For Dassault, however, Solidworks is a memory from the past serving as an aspiration for tomorrow. The 3dexperience replacement software from Dassault embodies “the Solidworks promise of excellence, value, and ease of use,” Solidworks ceo Gian Paolo Bassi enthuses. In the meantime, he can only hope Solidworks users finally awaken to the enlightenment beaming in from France.
- - -
Last week in part i:
From ‘Product’ to ‘Platform’
3dexperience World 2021
For Education and Startups
3dexperience Works
[This article appeared first in Design Engineering magazine, and is reprinted with permission.]
And in Other News
Here’s a blast from the past for me: Canada’s Matrox used to be one of the big three graphics boards providers to the CAD industry, but they, like ATi (now part of AMD), got clobbered by nVidia.
Now Matrox makes speciality graphics boards, like frame grabbers and encoders, the lastest being a better smart camera. “Paired with flowchart-based Matrox Design Assistant X software, engineers and technicians can quickly configure and deploy machine vision applications to the Matrox Iris GTX smart cameras, which are designed for challenging environments.” matrox.com/en
Letters to the Editor
I know it is picky, but it was “Lockheed Aircraft,” not “Lougheed Aircraft” that created CADAM. Lougheed Aircraft was founded in 1912 by brothers Allan Lougheed (who in 1934 legally changed his name to reflect the way it was pronounced, “Lockheed”) and Malcolm Lougheed.
It went belly up in 1921. In 1926 Allan Lockheed and Jack Northrop founded Lockheed Aircraft and it is that company that survives as part of Lockheed Martin.
CADAM was developed by Lockheed, and was sold to IBM in 1989.
- Scott Taylor, president
Tailor Made Software
The editor replies: I saw both versions of the name, and was pretty sure that Lougheed was correct, but that could be because here in Canada we have a Lougheed Highway (pronounced low-heed).

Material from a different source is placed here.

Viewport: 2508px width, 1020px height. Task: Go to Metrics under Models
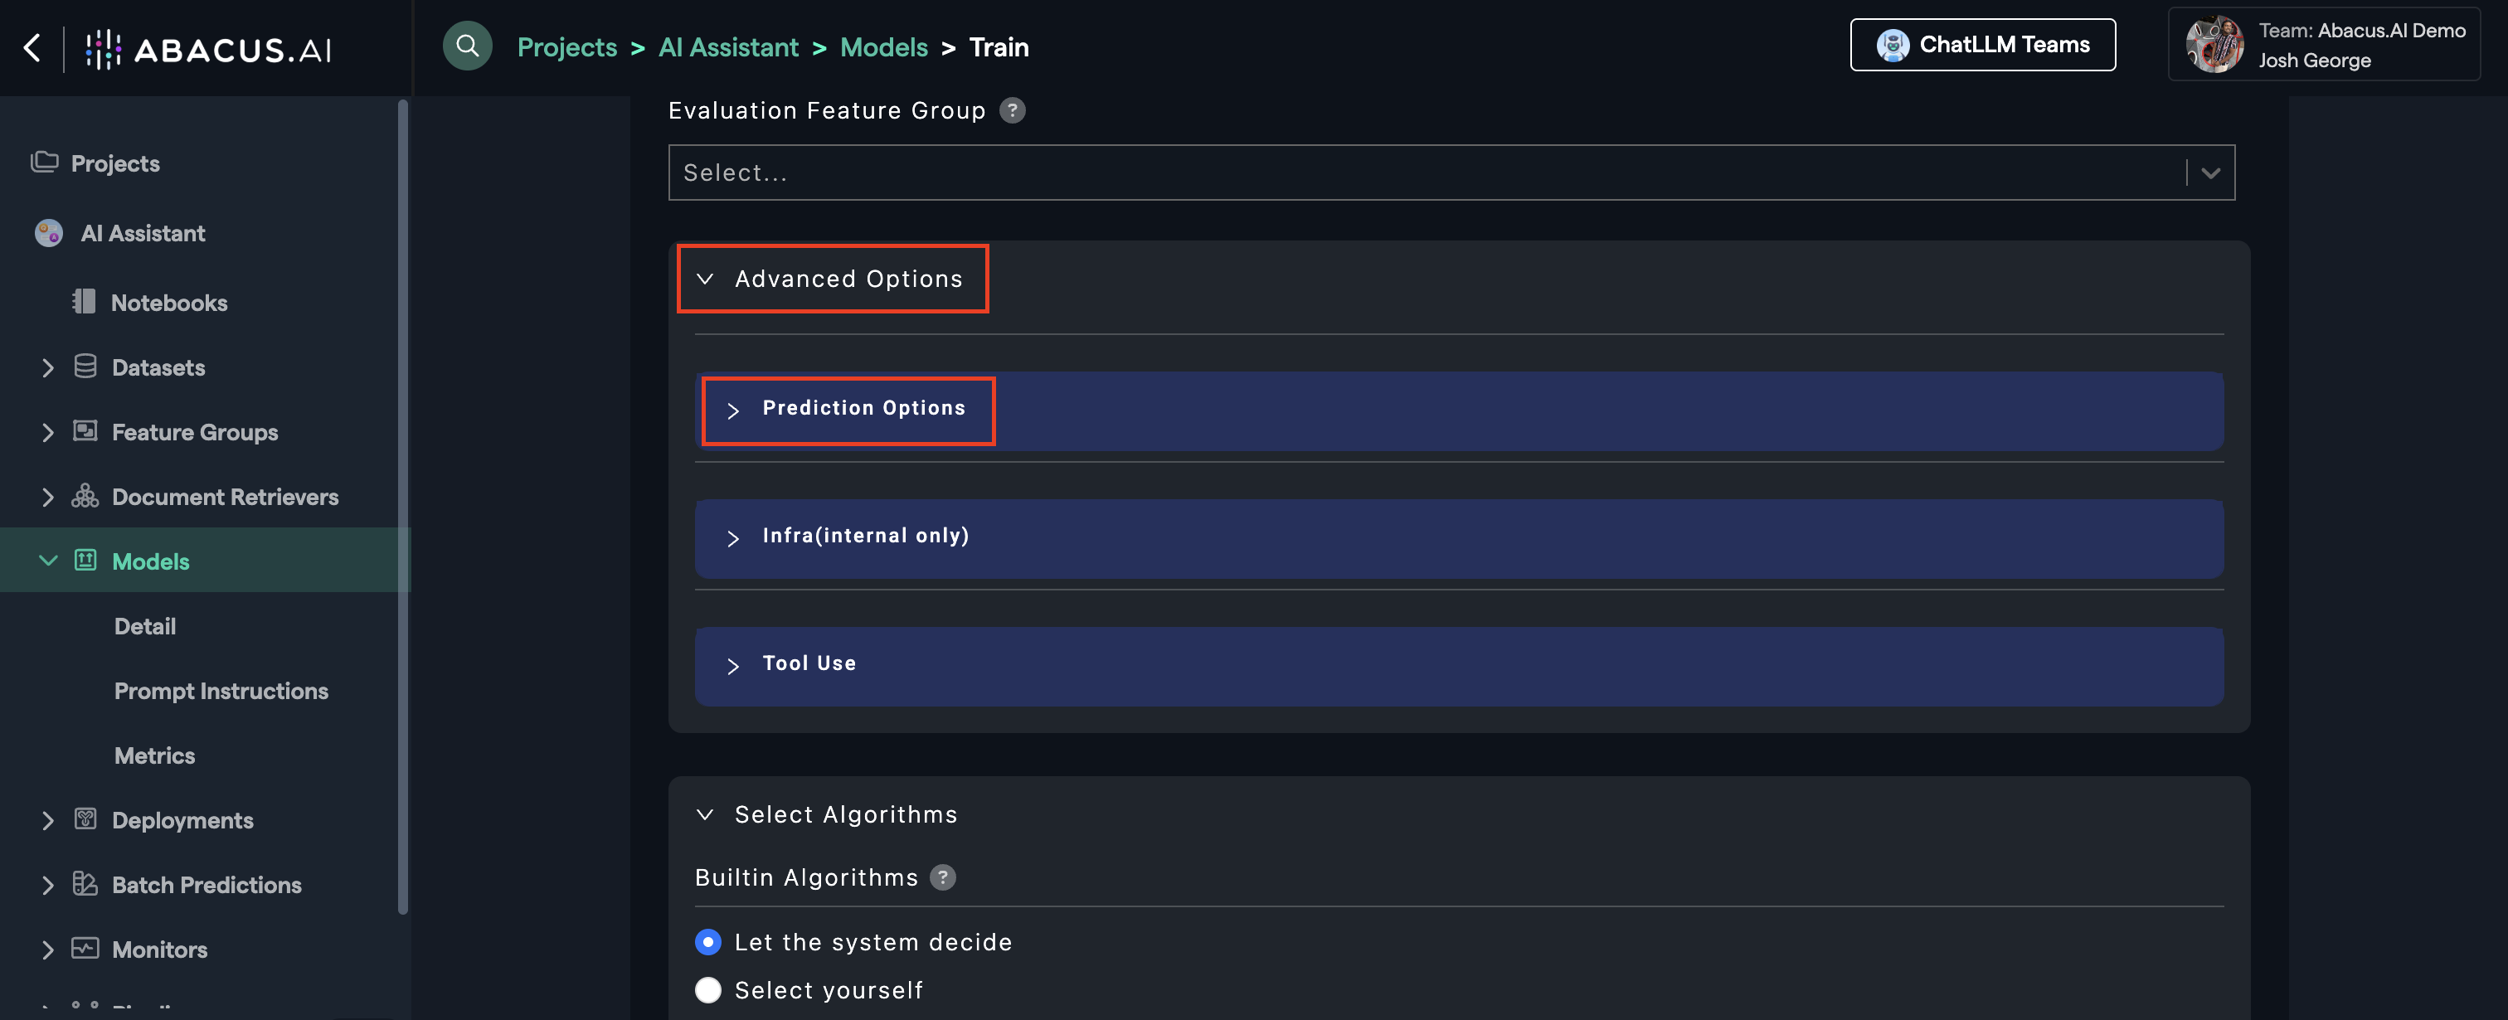click(x=154, y=755)
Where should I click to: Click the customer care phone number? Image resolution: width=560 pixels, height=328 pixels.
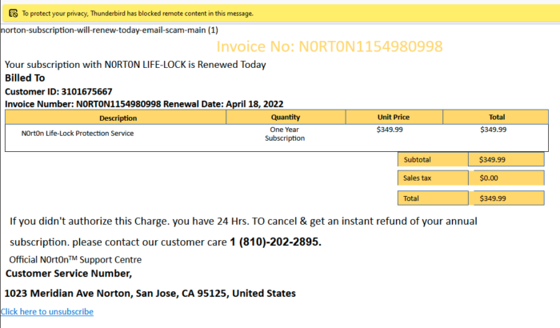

Thanks for the clarification!
Re: When the cursor gets erratic
I was frustrated with the Logitech Bluetooth MX Master 25 mouse not responding well at all with the desktop. It works fine with the laptop but not with the desktop.
Putting the nano receiver on the end of a USB extender lead has worked mostly, but not completely. I have turned off or removed all other Bluetooth devices in the vicinity, so I am concluding that it is the Unifying receiver that could be at fault.
Got to admit, I am a bit cheesed at this. The reason is that one is paying extra cost just to ensure that this sort of thing does not happen. An expensive mouse that does not work as well as an inexpensive one?
- Terry Bits (via WorldCAD Access)
Notable Quotable
“The proper goal of education is not to give people a degree but to create the environment for lifelong learning and self-improvement. True achievement is peer-rated, not conferred by education bureaucrats.”